Gentle Ruby folk:
I'm hoping to launch a new series of books from The Pragmatic Bookshelf. "Facets of Ruby" will a a set of small, focussed, and technical books about different aspects of Ruby. And I'm looking for folks to write them!
I have no fixed ideas on the titles, but to give you an idea of the kinds of things I'm looking for, you might well see books come out named something like:
* Writing Ruby Extensions
* Using Ruby in the Semantic Web
* Creating E-Commerce Sites using Rails
* Rapid Application Development with Iowa
* Migrating from Java to Ruby
The intent is to create a series of books with a deeply practical focus. We won't just document APIs. Instead, we want to show how to get _value_ from those APIs---how to solve real-world problems. The books will probably be 100-250 pages long, and full of code.
To do this, I'm hoping to attract the best and the brightest--the folks who know. Which is why I'm posting the message to this list.
If you've always fancied writing a book on some aspect of Ruby, now's your chance. When you work with us, you'll get to use a tool chain that's the envy of the publishing industry in an extremely agile production environment. We'll sell the books (in paper and PDF form) off our web site, and the world-class O'Reilly team will distribute the physical books to books stores and online retailers world-wide. Our royalty scheme is simple, transparent, and generous.

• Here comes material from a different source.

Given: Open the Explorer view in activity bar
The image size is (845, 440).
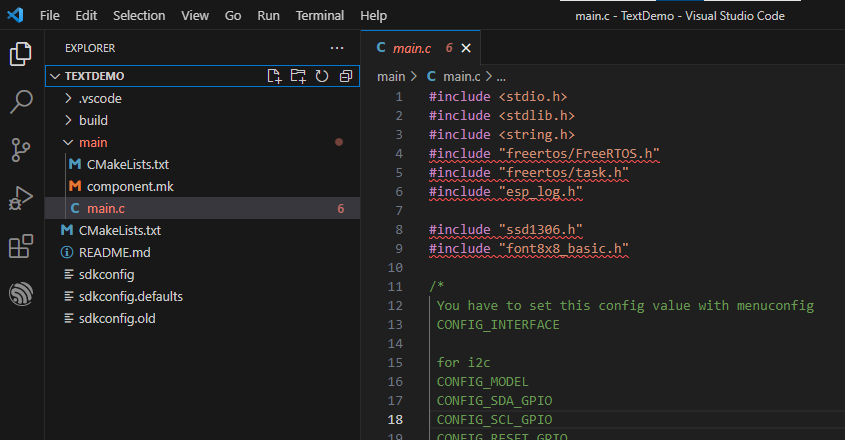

You won't get rich--that's pretty much impossible in the technical book market. But we'll have fun, and hopefully build a world-class resource for the growing Ruby community.
If you're interested, send me an e-mail at 'mailto:facets-of-ruby@pragprog.com' containing a single paragraph summary of the book you want to write. If we want to take a particular project further, we'll then ask for an outline and a short extract from the book. If everything works out, we'll then go on to write a book.
Just to get the ball rolling, I'm just starting to write the second book in the series (if you count PickAxe II as the first)---I'm working on an introduction to Rails.